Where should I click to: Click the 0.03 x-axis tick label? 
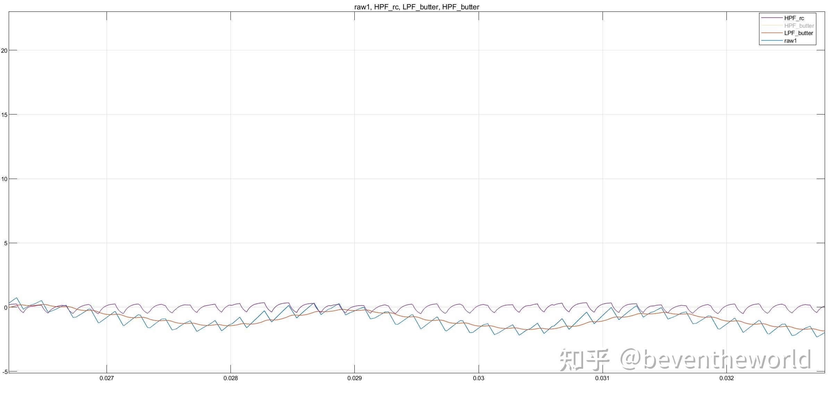coord(478,378)

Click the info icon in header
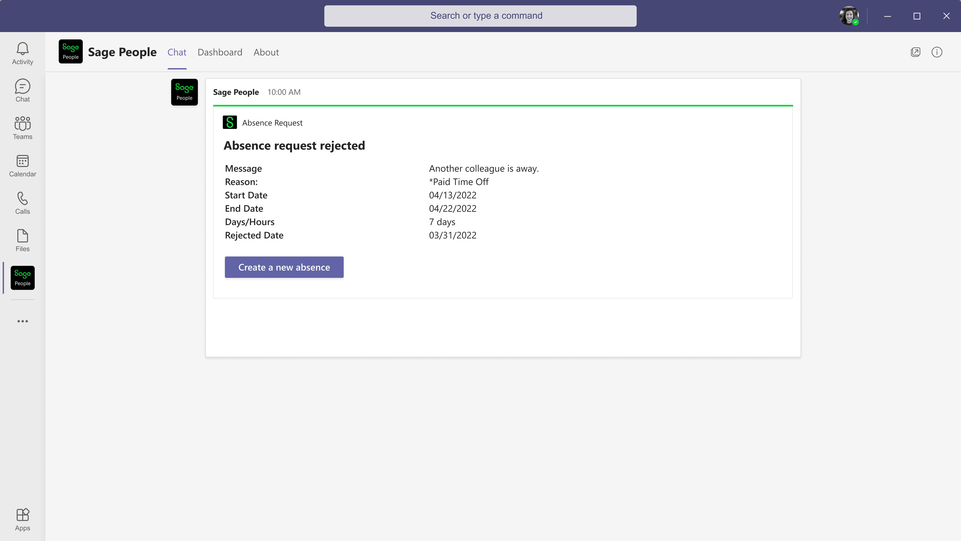937,52
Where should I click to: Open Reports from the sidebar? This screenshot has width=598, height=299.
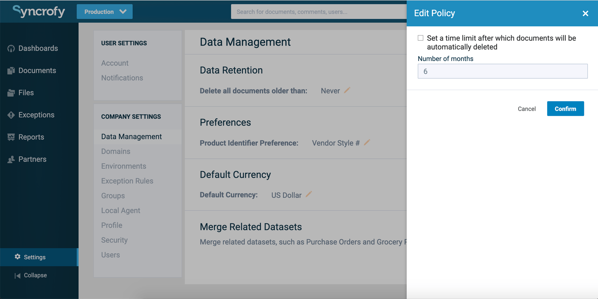pyautogui.click(x=31, y=137)
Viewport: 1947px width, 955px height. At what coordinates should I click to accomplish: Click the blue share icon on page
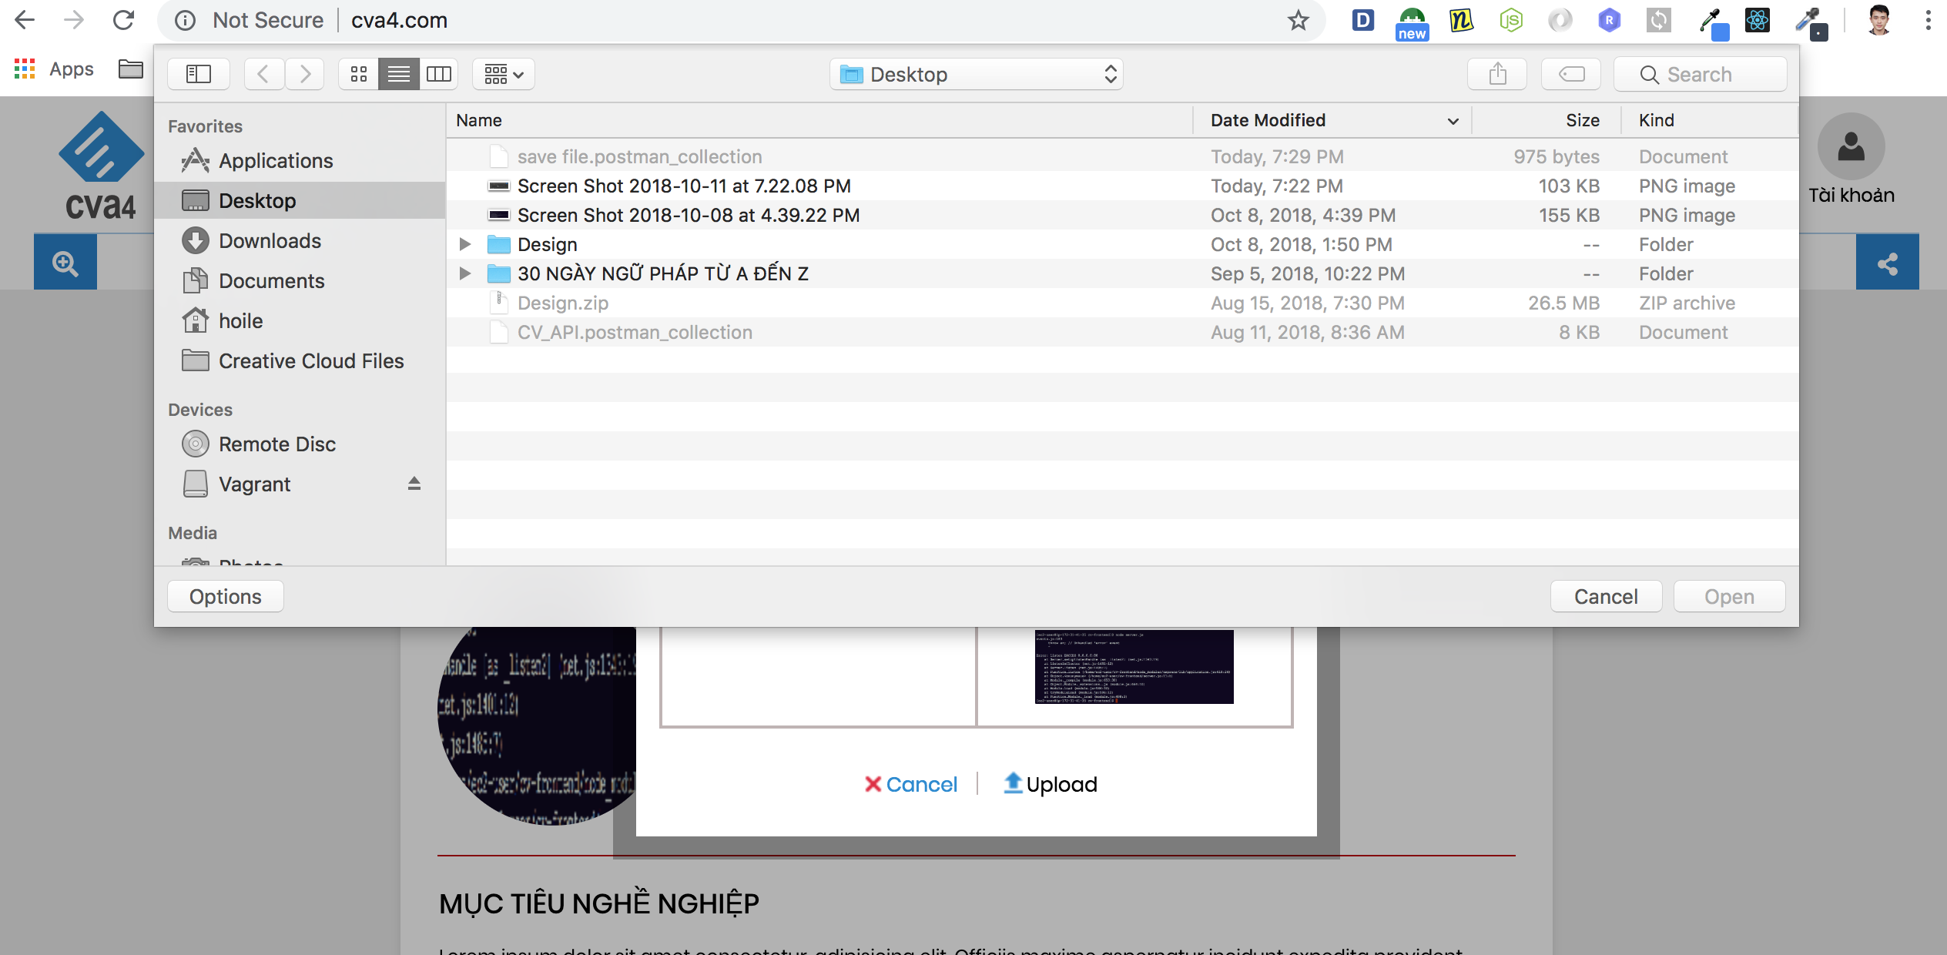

.....

# [EXERCISE PROMPT]
From the first line to the last, repeat the records exactly and skip the pictures.

# [YOUR RESPONSE]
Where should I click to: Click the 0.03 x-axis tick label? 
coord(478,378)

Click the info icon in header
937,52
Where should I click to: Open Reports from the sidebar? This screenshot has width=598, height=299.
pyautogui.click(x=31, y=137)
Viewport: 1947px width, 955px height. At what coordinates should I click to accomplish: Click the blue share icon on page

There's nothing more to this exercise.